**What is expected**
State how many lines in the rows below contain the string "Where", treating uppercase and lowercase letters as different. Reply with the number alone.

[Item-finding rows]
---+---

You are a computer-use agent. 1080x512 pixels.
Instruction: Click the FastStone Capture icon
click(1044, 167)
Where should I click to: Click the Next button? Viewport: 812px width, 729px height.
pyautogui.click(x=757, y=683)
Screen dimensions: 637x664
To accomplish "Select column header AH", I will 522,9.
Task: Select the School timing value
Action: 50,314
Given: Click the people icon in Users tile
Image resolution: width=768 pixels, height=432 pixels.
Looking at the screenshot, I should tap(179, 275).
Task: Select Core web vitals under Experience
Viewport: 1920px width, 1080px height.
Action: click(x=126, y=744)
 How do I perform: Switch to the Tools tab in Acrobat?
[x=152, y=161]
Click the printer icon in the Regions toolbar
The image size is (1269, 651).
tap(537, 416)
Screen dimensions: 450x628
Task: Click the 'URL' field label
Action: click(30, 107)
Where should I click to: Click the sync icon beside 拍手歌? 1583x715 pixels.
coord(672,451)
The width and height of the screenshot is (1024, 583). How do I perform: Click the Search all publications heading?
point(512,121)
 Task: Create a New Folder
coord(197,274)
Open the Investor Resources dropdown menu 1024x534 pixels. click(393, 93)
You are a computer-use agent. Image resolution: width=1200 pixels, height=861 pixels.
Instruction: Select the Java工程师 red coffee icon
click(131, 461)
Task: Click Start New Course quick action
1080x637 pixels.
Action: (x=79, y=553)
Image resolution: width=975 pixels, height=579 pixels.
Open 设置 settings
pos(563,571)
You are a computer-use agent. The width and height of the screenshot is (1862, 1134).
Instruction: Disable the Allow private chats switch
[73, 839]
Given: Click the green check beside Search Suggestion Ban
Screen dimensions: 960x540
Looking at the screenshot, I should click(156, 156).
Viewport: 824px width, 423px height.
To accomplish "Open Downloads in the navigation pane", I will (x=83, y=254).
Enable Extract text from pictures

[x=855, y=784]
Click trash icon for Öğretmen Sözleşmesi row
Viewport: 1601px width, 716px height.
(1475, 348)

---+---

**Expected answer**
2